The resulting data frame `out_fluxes`

has the following
variables:

`startDateTime`

: Time period of measurement (as POSIXct)`horizontalPosition`

: Sensor location where flux is computed`flux_compute`

: A nested tibble with variables (1)`flux`

,`flux_err`

, and`method`

(one of 4 implemented)`diffusivity`

: Computation of surface diffusivity`VSWCMeanQF`

: QF flag for soil water content across all vertical depths at the given horizontal position: 0 = no issues, 1 = monthly mean used in measurement, 2 = QF fail`soilTempMeanQF`

: QF flag for soil temperature across all vertical depths at the given horizontal position: 0 = no issues, 1 = monthly mean used in measurement, 2 = QF fail`soilCO2concentrationMeanQF`

: QF flag for soil CO2 concentration across all vertical depths at the given horizontal position: 0 = no issues, 1 = monthly mean used in measurement, 2 = QF fail`staPresMeanQF`

: QF flag for atmospheric pressure across all vertical depths at the given horizontal position: 0 = no issues, 1 = monthly mean used in measurement, 2 = QF fail

A QF measurement fails when there is a monthly mean could not be
computed for a measurement. Note that this would cause
**all** flux calculations to fail at that given horizontal
position.

You can see the distribution the QF flags for each environmental
measurement with `env_fingerprint_plot`

:

- “Pass” means that for the given timepoint, the monthly mean was not used or the sensor was not offline. This is the highest quality measurement.
- “Monthly Mean” means that for the given timepoint the measurement value was replaced by the monthly mean.
- “Fail” means that no measurement was available. This occurs if there is not sufficient data to compute the monthly mean. When a measurement fails it usually will be for the entire month.

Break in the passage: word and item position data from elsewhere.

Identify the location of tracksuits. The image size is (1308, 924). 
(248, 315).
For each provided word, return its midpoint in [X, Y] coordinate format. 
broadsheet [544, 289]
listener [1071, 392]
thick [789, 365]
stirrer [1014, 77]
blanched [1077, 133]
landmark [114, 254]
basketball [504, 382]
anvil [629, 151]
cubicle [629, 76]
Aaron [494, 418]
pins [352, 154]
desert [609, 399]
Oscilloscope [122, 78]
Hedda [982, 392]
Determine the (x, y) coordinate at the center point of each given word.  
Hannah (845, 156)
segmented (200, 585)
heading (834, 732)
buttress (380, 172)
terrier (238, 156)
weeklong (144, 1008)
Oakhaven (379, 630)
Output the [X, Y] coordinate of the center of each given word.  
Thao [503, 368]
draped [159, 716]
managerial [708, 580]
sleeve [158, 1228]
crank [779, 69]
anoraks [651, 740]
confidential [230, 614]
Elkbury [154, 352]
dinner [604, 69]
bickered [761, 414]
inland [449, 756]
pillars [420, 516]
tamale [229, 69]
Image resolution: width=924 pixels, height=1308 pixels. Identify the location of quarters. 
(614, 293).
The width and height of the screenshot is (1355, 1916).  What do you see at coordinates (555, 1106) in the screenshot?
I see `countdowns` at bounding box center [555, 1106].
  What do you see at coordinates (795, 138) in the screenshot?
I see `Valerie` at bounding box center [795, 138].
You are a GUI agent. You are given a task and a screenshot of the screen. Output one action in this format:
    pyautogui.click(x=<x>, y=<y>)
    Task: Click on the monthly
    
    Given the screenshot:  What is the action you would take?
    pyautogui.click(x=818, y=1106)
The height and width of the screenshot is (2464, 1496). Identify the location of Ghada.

Similarly, you can see the distribution of QF flags for each
diffusivity and flux computation with
`flux_fingerprint_plot`

:

- “Pass” means that for the given timepoint, the computed flux measurement was not NA or positive (the sign of the derived flux conformed to expectations). Monthly means could be used in the computation.
- “Fail” means that the flux was not computed. This occurs if there is not sufficient data to compute the monthly mean (one environmental measurement was “Fail”), or the computed flux was negative.